The use of robotic assistance in TKR in our study population may have influenced the postoperative pain profile and the efficacy of the analgesic techniques. Robotic TKR has been associated with improved precision in component positioning and alignment, potentially resulting in different soft tissue trauma patterns compared to conventional techniques.^[1] This highlights the importance of evaluating analgesic techniques specifically in the context of evolving surgical technologies.

The clinical implications of our findings are significant. When paired with posterior capsular infiltration, the prolonged length of analgesia offered by a CACB may enable earlier and more efficient engagement in rehabilitation programs, which could result in better functional outcomes and shorter hospital stays. The delay in requiring rescue analgesia may also contribute to reduced opioid consumption, which is particularly important in light of ongoing concerns about opioid use and its associated adverse effects.^[4]

However, it is important to acknowledge that continuous catheter techniques require additional resources, expertise, and monitoring compared to single-shot blocks. Factors, such as cost-effectiveness, resource availability, and individual patient characteristics should be considered when selecting the optimal analgesic approach for TKR patients.

Several limitations of our study warrant consideration. First, the retrospective design inherently introduces potential selection bias and confounding factors. Second, our follow-up was restricted to 48 hours after surgery, making it impossible to evaluate longer-term outcomes including patient satisfaction, hospital stay duration, and functional recovery. Third, we did not specifically evaluate the impact of the different analgesic techniques on mobilisation, rehabilitation protocols, or opioid consumption, which are important aspects of postoperative recovery. Finally, our study was conducted at a single centre with expertise in robotic TKR, which may limit the generalizability of our findings to other settings.

Future prospective randomised controlled trials with larger sample sizes, extended follow-up periods, and comprehensive outcome measures including functional recovery parameters, opioid consumption, patient satisfaction, and cost-effectiveness would provide more robust evidence to guide clinical practice in this evolving field.

Conclusion

In patients having unilateral robotic TKR, our study shows that continuous ACB, when paired with posterior capsular infiltration, offers better analgesic efficacy than SACB. The continuous technique resulted in consistently lower pain scores at all measured time points and significantly delayed the requirement for rescue analgesia.

While both techniques provide effective analgesia in the immediate postoperative period, the continuous ACB maintains superior pain control beyond 24 hours, which may be particularly important for facilitating rehabilitation during this critical phase of recovery.

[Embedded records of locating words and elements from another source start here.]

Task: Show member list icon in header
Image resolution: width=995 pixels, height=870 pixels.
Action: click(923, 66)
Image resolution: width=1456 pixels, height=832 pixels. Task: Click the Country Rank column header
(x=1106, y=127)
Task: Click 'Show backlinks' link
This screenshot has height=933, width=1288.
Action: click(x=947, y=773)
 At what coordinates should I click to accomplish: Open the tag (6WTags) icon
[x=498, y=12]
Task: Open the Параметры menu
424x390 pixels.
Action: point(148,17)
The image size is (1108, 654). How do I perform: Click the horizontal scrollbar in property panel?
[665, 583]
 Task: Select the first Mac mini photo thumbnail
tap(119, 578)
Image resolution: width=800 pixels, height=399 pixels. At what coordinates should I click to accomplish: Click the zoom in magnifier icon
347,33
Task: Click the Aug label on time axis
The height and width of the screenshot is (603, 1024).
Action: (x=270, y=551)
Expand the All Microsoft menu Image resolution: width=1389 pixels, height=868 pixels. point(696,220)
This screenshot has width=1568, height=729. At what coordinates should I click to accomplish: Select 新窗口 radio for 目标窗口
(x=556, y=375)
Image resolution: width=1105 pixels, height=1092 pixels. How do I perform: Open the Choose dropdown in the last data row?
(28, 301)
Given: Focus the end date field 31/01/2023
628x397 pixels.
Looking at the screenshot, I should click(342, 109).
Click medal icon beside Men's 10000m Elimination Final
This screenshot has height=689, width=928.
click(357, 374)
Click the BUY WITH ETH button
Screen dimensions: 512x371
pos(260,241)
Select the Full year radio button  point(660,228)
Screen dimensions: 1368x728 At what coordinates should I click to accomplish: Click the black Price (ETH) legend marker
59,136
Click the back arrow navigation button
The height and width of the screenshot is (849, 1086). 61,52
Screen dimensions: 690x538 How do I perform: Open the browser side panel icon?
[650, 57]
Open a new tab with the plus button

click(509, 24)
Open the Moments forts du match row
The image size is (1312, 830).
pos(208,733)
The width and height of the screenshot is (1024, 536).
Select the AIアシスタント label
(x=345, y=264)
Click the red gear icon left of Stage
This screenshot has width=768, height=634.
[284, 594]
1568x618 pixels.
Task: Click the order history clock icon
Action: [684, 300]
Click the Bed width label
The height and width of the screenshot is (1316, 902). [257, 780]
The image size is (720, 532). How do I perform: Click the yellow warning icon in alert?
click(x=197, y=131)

In order to provide complete pain management, the combination of posterior capsular infiltration treats posterior knee discomfort that may not be sufficiently addressed by ACB alone.

For patients having robotic TKR, our results lend credence to the efficacy of CACB with posterior capsular infiltration as an analgesic technique. However, the selection of the optimal analgesic approach should consider individual patient factors, resource availability, and institutional expertise.